Force est, à ce sujet, de rappeler que R&D a toujours dénoncé qu’il n’était pas digne de priver les collègues absents à cause d’une maladie de longue durée de la possibilité de reporter leurs congés annuels au-delà des 12 jours alors qu’ils étaient dans l’impossibilité d’en profiter à cause de leur maladie.

Or, dans le cadre de son action, la Cour, annule la décision du TPI en tant qu’instance d’appel et condamne la Commission en lui imposant de respecter l’article 7 de la directive 2003/88 reconnaissant le droit au congé annuel payé de chaque travailleur en tant que principe du droit social de l’Union revêtant une importance particulière désormais expressément consacré à l’article 31, paragraphe 2, de la Charte des droits fondamentaux.

La Cour rappelle que, selon un principe général d’interprétation, un acte de l’Union et donc aussi notre Statut doit être interprété, dans la mesure du possible, d’une manière qui ne remette pas en cause sa validité et sa conformité avec l’ensemble du droit primaire et, notamment, avec les dispositions de la Charte.

Ainsi, la Cour confirme que le droit à congé annuel payé implique, notamment, que tout travailleur ayant été privé de la possibilité de l’exercer en raison d’un congé de maladie de longue durée puisse bénéficier d’un report de ce droit, sans réduction de celui-ci, et à raison d’une période de report dont la durée doit dépasser substantiellement la durée de la période de référence pour laquelle elle est accordée, sans que les considérations tirées de la nécessité d’éviter le cumul de congés non pris de manière illimitée puissent y faire obstacle.

De même, les considérations tirées de la nécessité de protéger les intérêts financiers de l’Union ne sauraient, en tout état de cause, être invoquées pour justifier une atteinte au dit droit au congé annuel payé.
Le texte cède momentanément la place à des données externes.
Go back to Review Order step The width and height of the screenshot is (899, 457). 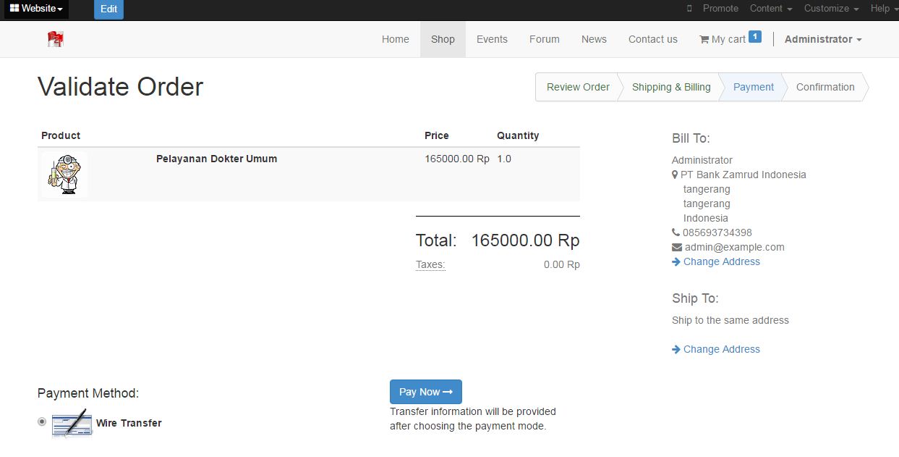pyautogui.click(x=578, y=87)
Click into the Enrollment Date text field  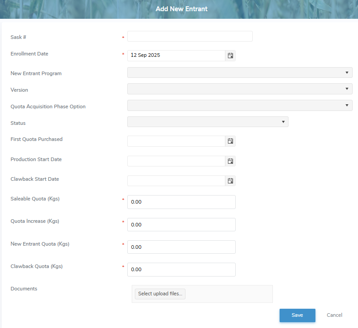click(x=176, y=55)
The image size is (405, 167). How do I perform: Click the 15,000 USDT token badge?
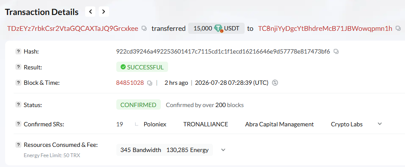click(216, 28)
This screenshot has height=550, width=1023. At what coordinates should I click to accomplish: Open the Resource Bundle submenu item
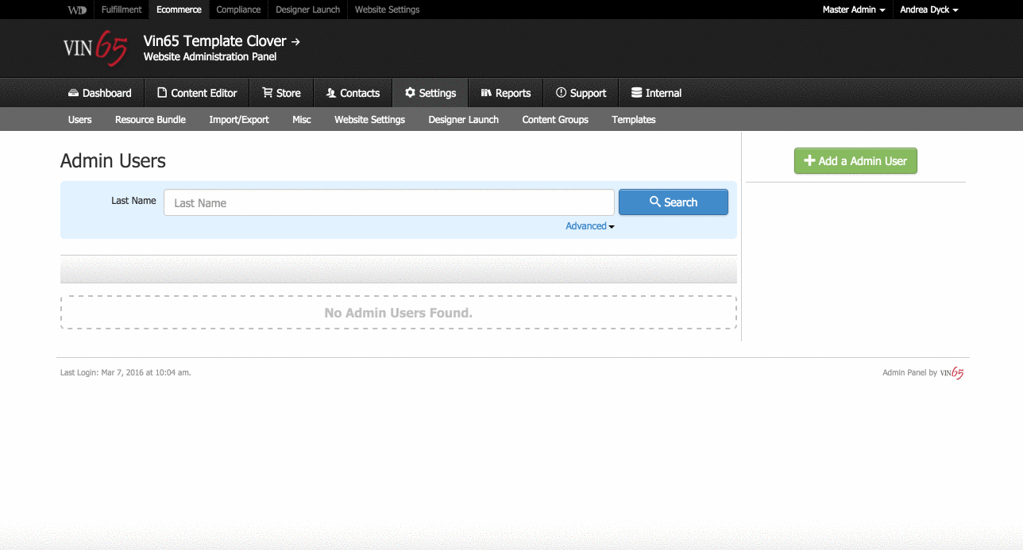click(x=150, y=120)
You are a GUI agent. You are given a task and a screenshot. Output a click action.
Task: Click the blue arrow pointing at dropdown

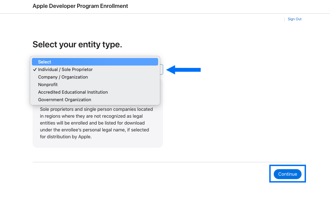pyautogui.click(x=183, y=70)
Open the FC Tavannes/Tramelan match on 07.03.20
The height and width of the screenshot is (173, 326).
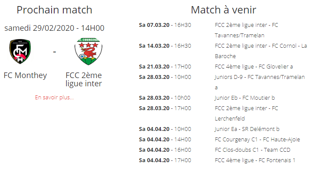pos(246,30)
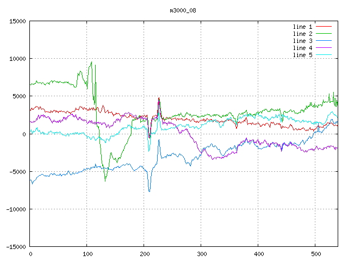Viewport: 348px width, 261px height.
Task: Click the green line 2 legend sample
Action: (324, 34)
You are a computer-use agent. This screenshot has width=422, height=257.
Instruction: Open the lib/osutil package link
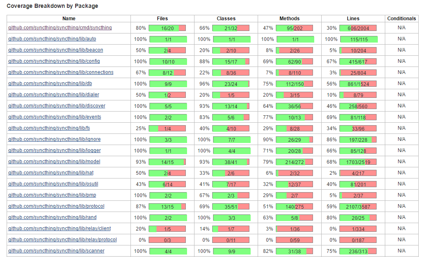pyautogui.click(x=55, y=184)
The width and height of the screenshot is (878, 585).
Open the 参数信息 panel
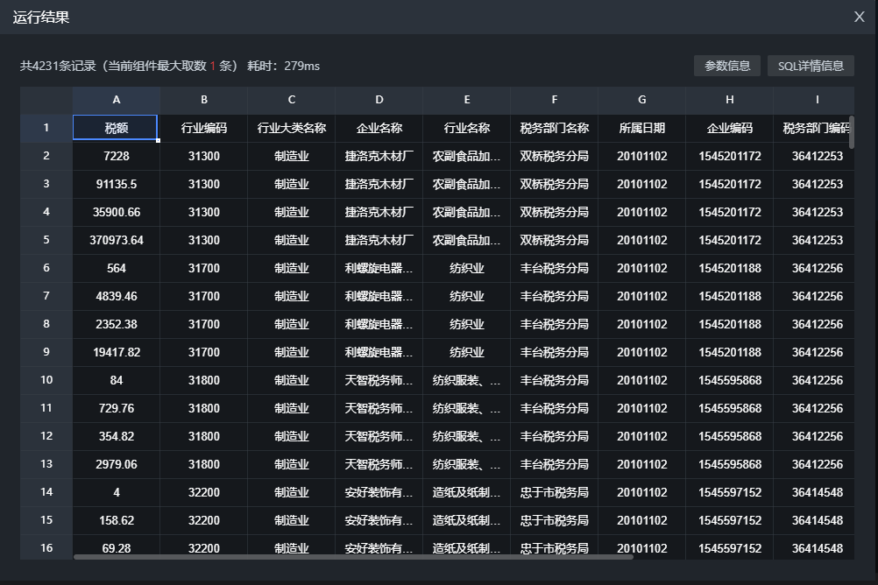(727, 66)
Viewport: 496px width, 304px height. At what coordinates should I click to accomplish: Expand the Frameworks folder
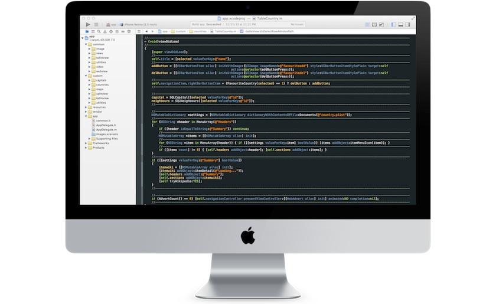[86, 143]
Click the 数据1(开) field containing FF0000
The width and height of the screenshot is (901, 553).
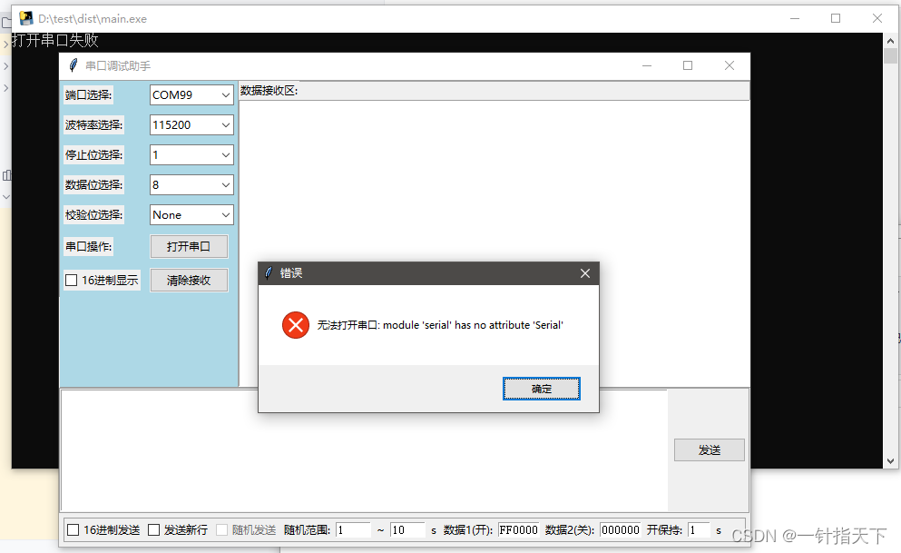pyautogui.click(x=517, y=528)

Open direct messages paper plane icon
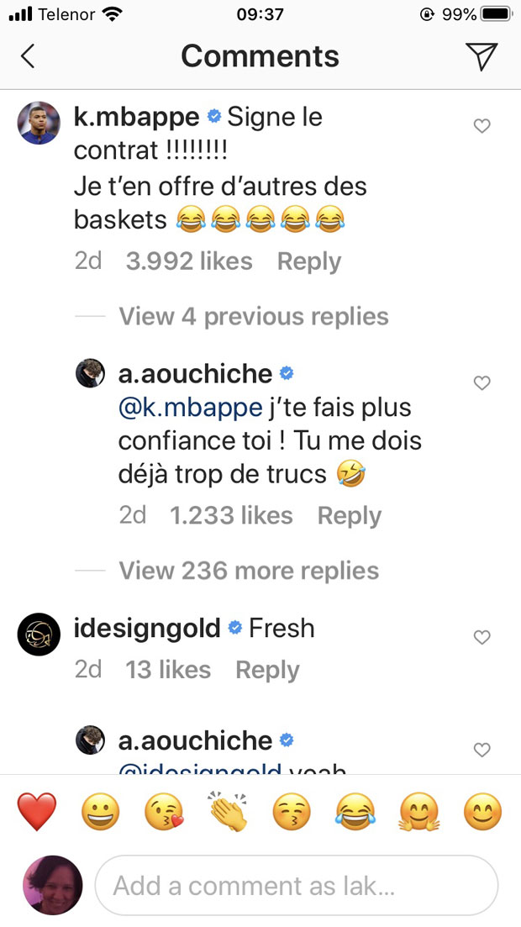482,56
La Commission ne peut donc pas priver un collègue absent pour maladie de longue durée de son droit de reporter l’ensemble de ses jours de congés.

R&D demande à la Commission de tirer sans délai toutes les conséquences de cet arrêt et en particulier :

– de corriger les règles en matière de reports de congés reprises sous le point III.e de la décision de la Commission du 5.11.2010 ;

de revoir les décisions de ne pas accepter un report de congé annuel prises depuis l’arrêt annulé dans des situations comparables à celle à la base de cet arrêt.

R&D ne manquera pas de prendre en compte les principes reconnus par la Cour dans cet arrêt dans le cadre de son action de négociation et de ses actions juridiques pour la défense des droits des collègues.